═══ LISTED ENTRIES ═══

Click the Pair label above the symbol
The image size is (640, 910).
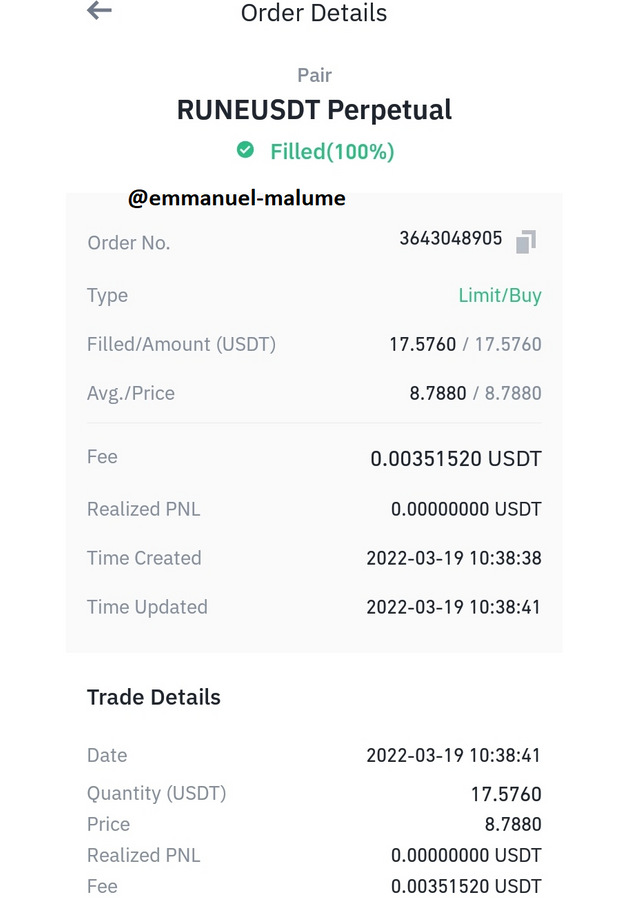tap(314, 75)
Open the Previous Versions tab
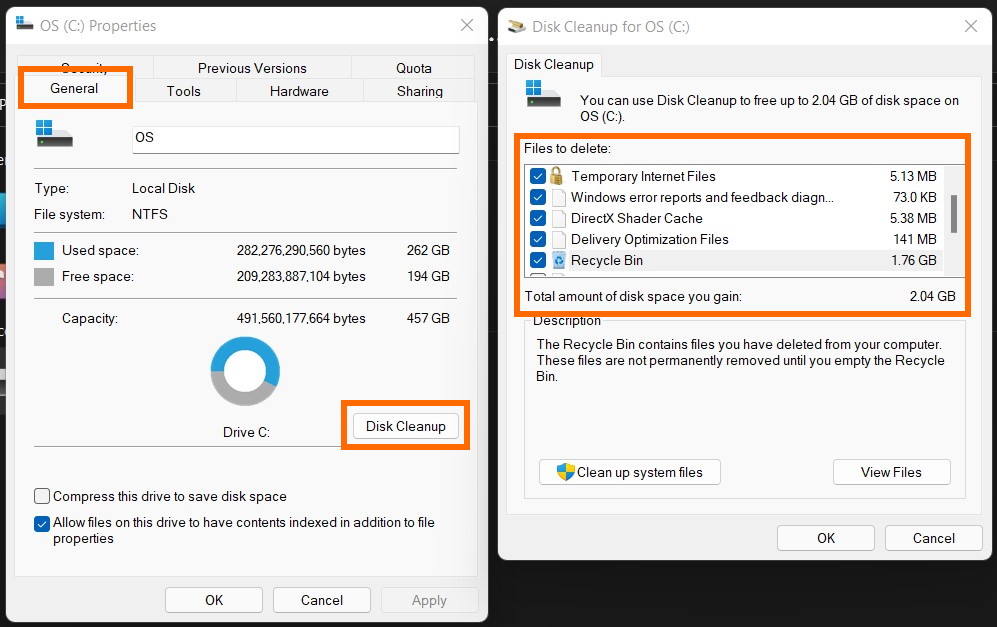The width and height of the screenshot is (997, 627). click(x=252, y=68)
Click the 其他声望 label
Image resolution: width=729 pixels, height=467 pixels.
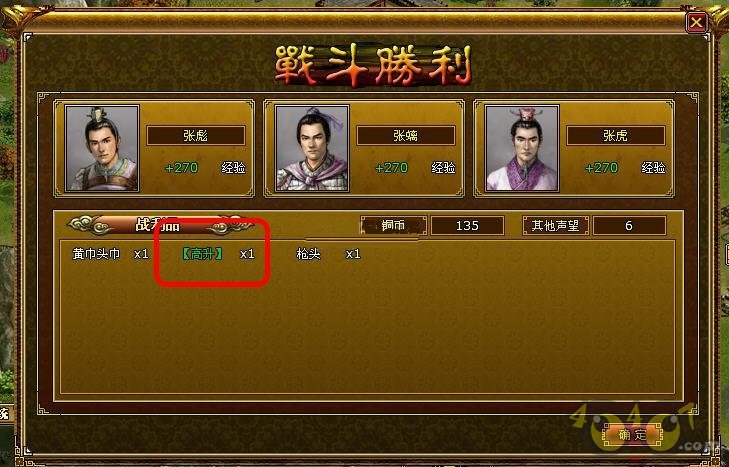point(556,226)
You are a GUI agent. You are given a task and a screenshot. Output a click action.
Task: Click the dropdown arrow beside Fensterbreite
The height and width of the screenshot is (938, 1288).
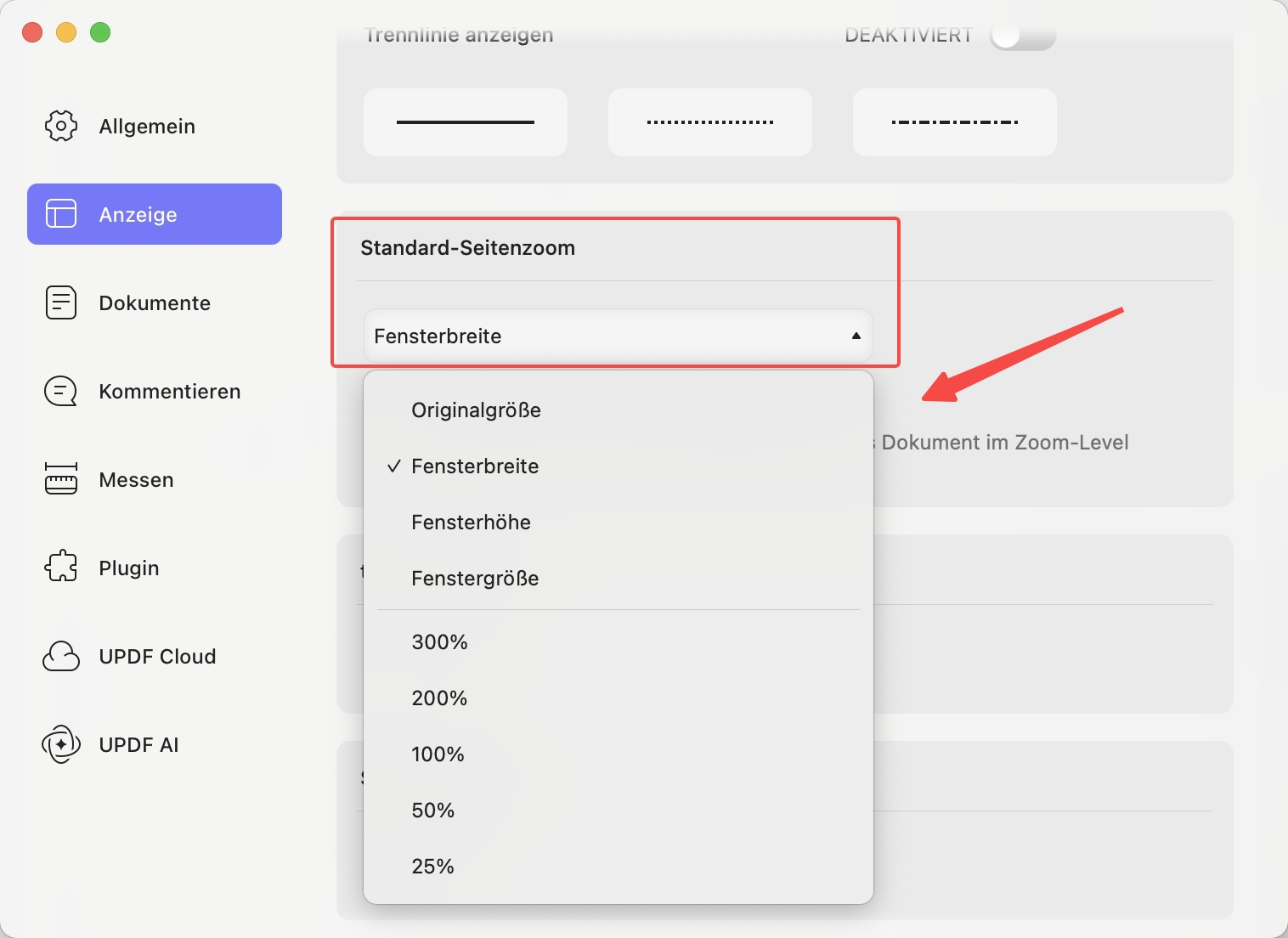pos(856,336)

═══

> **EXERCISE PROMPT**
Your answer must be a single number: the count of lines in the data that contain the string "label".

> **RESPONSE**
2